This is loosely related to "OpenACC" deepcopy support in current nvc releases? It works, but is it supported? - similar example, different question. I noticed some (to me) weird behavior with struct pointer member attach / detach. It seems like nvc only creates attach / detach statements when the struct itself is explicitly copied, not when that happens implicitly.
I am using NVHPC SDK 21.9 on Ubuntu 20.04 and the following code:
//deepcopy_test.c
#include <stdlib.h>
#include <stdio.h>
typedef struct points {
float* x; float* y;
int n;
} points;
int main() {
points p;
p.n = 1000;
p.x = ( float*) malloc ( sizeof ( float )*p.n );
p.y = ( float*) malloc ( sizeof ( float )*p.n );
// working pragma:
//#pragma acc data copy(p) copy(p.x[:p.n]) copyin(p.y[:p.n])
// generates implicit copy(p) but no attach for p.x, p.y:
#pragma acc data copy(p.x[:p.n]) copyin(p.y[:p.n])
{
#pragma acc parallel loop
for (int i=0; i<p.n; ++i ) p.x[i] += p.y[i];
}
printf("all done, exiting\n");
}
Compiling this yields:
$ nvc -Wall -O3 -g -Minfo=accel -acc=strict deepcopy_test.c -o deepcopy_test && NVCOMPILER_ACC_NOTIFY=3 ./deepcopy_test
main:
19, Generating copy(p.x[:p.n]) [if not already present]
Generating Tesla code
21, #pragma acc loop gang, vector(128) /* blockIdx.x threadIdx.x */
19, Generating implicit copyin(p) [if not already present]
Generating copyin(p.y[:p.n]) [if not already present]
upload CUDA data file=[...]/deepcopy_test.c function=main line=19 device=0 threadid=1 bytes=4000
upload CUDA data file=[...]/deepcopy_test.c function=main line=19 device=0 threadid=1 bytes=4000
upload CUDA data file=[...]/deepcopy_test.c function=main line=19 device=0 threadid=1 variable=p bytes=24
launch CUDA kernel file=[...]/deepcopy_test.c function=main line=19 device=0 threadid=1 num_gangs=1024 num_workers=1 vector_length=128 grid=1024 block=128
Failing in Thread:1
call to cuStreamSynchronize returned error 700: Illegal address during kernel execution
Notice how the two pointer members are created and copied, but not attached. While with the other pragma line which contains an explicit copy statement for p as well everything works:
$ nvc -Wall -O3 -g -Minfo=accel -acc=strict deepcopy_test.c -o deepcopy_test && NVCOMPILER_ACC_NOTIFY=3 ./deepcopy_test
main:
19, Generating copy(p) [if not already present]

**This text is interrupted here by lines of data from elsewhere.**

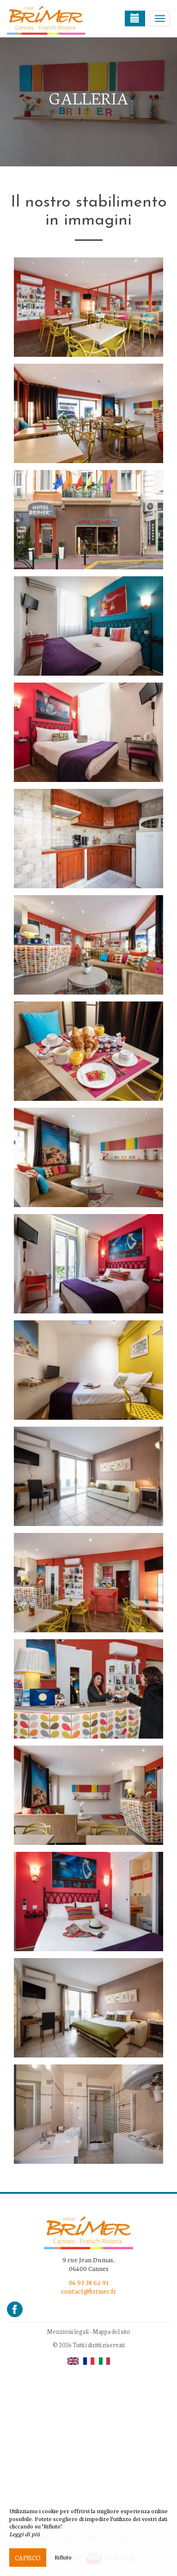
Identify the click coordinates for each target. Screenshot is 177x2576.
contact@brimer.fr (88, 2291)
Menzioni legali (68, 2331)
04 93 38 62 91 (89, 2283)
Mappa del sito (111, 2331)
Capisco (28, 2557)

Generating copyin(p.y[:p.n]) [if not already present]
Generating copy(p.x[:p.n]) [if not already present]
Generating Tesla code
21, #pragma acc loop gang, vector(128) /* blockIdx.x threadIdx.x */
upload CUDA data file=[...]/deepcopy_test.c function=main line=19 device=0 threadid=1 variable=p bytes=24
upload CUDA data file=[...]/deepcopy_test.c function=main line=19 device=0 threadid=1 variable=.attach. bytes=8
upload CUDA data file=[...]/deepcopy_test.c function=main line=19 device=0 threadid=1 bytes=4000
upload CUDA data file=[...]/deepcopy_test.c function=main line=19 device=0 threadid=1 variable=.attach. bytes=8
upload CUDA data file=[...]/deepcopy_test.c function=main line=19 device=0 threadid=1 bytes=4000
launch CUDA kernel file=[...]/deepcopy_test.c function=main line=19 device=0 threadid=1 num_gangs=1024 num_workers=1 vector_length=128 grid=1024 block=128
upload CUDA data file=[...]/deepcopy_test.c function=main line=22 device=0 threadid=1 variable=.detach. bytes=8
download CUDA data file=[...]/deepcopy_test.c function=main line=22 device=0 threadid=1 variable=p bytes=24
download CUDA data file=[...]/deepcopy_test.c function=main line=22 device=0 threadid=1 bytes=4000
all done, exiting
I’m not sure if this is a bug or not? Mat Colgrove already mentioned that the spec forbids putting the same variable in multiple copy statements to avoid ambiguity and that gcc in particular does not like it. Maybe I should stop trying it anyway? ;) Reading the OpenACC 2.7 spec I haven’t found that yet (have not searched specifically for it though), if anyone knows specifics, please share. For copy clauses though, copy(p.x[:p.n])
is a pointer reference? Hence it should trigger an attach? Otherwise, how would I reference the memory that got created?
Any insights are highly appreciated.